--- Dataset extract ---

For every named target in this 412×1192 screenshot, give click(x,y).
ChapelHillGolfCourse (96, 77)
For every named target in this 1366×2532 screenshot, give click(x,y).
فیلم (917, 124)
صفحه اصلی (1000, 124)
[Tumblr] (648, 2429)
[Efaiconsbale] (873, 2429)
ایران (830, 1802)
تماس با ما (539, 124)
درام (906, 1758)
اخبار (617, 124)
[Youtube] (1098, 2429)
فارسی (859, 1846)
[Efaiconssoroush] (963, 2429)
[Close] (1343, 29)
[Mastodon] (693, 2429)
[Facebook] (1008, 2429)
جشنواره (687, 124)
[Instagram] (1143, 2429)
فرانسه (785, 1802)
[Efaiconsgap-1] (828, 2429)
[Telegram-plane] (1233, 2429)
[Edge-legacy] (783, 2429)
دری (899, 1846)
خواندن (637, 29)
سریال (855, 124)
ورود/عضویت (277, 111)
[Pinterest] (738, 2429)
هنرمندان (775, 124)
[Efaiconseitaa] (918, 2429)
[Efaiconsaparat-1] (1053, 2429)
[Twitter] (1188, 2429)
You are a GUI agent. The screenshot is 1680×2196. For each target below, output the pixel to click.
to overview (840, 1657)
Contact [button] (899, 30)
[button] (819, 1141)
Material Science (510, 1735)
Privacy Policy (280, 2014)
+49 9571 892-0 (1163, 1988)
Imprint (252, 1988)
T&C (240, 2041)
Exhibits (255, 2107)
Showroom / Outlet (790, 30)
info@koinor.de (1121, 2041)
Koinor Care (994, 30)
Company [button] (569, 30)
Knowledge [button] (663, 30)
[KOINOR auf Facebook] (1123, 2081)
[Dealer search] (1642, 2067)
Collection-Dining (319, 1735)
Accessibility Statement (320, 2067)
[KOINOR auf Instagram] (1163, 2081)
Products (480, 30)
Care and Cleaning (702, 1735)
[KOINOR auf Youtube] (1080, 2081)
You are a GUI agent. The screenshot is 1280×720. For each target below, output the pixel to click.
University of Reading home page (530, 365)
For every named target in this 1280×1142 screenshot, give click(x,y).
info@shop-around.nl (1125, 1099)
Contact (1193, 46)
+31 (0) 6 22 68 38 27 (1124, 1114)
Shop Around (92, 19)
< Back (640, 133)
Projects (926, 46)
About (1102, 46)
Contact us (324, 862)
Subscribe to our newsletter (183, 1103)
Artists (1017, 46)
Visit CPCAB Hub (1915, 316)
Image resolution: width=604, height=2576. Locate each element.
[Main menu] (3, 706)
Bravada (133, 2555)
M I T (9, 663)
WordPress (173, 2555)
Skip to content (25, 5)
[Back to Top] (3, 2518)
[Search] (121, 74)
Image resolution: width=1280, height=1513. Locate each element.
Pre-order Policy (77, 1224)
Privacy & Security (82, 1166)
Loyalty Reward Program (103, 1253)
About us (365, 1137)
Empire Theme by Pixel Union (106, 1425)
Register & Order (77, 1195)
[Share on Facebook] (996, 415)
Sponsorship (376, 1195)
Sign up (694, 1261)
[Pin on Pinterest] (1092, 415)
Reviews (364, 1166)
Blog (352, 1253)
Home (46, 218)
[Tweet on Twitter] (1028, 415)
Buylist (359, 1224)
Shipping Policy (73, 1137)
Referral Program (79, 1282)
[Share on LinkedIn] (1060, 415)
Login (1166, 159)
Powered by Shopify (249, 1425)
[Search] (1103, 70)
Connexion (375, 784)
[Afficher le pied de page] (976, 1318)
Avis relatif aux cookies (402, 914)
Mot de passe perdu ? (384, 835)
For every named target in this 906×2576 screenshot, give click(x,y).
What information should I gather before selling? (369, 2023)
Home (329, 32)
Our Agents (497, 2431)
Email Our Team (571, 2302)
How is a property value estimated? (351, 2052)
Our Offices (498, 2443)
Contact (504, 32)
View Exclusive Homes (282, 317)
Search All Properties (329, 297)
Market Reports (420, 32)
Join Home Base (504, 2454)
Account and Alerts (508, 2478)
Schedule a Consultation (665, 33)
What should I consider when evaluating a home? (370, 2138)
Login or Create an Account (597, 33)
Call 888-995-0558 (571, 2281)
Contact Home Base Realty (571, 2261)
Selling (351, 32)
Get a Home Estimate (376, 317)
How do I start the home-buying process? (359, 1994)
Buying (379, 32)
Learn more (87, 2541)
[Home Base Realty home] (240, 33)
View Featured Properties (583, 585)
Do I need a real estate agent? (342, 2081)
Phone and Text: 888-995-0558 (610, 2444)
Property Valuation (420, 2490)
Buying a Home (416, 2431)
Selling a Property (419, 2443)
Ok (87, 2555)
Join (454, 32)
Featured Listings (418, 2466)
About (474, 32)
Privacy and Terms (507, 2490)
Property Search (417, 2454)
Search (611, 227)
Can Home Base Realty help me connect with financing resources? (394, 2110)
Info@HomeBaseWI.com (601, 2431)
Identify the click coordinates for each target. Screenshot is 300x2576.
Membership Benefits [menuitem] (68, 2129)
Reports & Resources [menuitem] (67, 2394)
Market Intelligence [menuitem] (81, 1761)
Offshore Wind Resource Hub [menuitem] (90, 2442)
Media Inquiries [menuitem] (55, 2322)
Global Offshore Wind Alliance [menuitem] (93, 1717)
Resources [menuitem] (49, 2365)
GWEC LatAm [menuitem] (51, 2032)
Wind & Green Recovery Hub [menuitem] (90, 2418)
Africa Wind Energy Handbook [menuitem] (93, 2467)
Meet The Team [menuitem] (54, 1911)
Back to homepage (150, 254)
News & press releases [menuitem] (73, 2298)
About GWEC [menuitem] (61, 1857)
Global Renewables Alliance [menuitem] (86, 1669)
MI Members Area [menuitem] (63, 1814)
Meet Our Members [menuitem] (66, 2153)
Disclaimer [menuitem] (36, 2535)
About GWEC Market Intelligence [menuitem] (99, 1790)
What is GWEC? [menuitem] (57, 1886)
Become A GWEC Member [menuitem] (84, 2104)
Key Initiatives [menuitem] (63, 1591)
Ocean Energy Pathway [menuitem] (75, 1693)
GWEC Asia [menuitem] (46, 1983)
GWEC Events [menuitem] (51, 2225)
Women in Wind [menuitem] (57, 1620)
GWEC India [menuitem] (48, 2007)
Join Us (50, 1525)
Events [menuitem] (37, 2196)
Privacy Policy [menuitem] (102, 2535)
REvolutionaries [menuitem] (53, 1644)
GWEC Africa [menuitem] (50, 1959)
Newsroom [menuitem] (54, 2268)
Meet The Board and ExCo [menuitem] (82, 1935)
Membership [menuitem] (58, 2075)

---

Work request → Both end lines included, restate word for word the lines above from the line with "[Share on Facebook] (996, 415)" to the line with "Login (1166, 159)", and nothing else.

Response below →
[Share on Facebook] (996, 415)
Sponsorship (376, 1195)
Sign up (694, 1261)
[Pin on Pinterest] (1092, 415)
Reviews (364, 1166)
Blog (352, 1253)
Home (46, 218)
[Tweet on Twitter] (1028, 415)
Buylist (359, 1224)
Shipping Policy (73, 1137)
Referral Program (79, 1282)
[Share on LinkedIn] (1060, 415)
Login (1166, 159)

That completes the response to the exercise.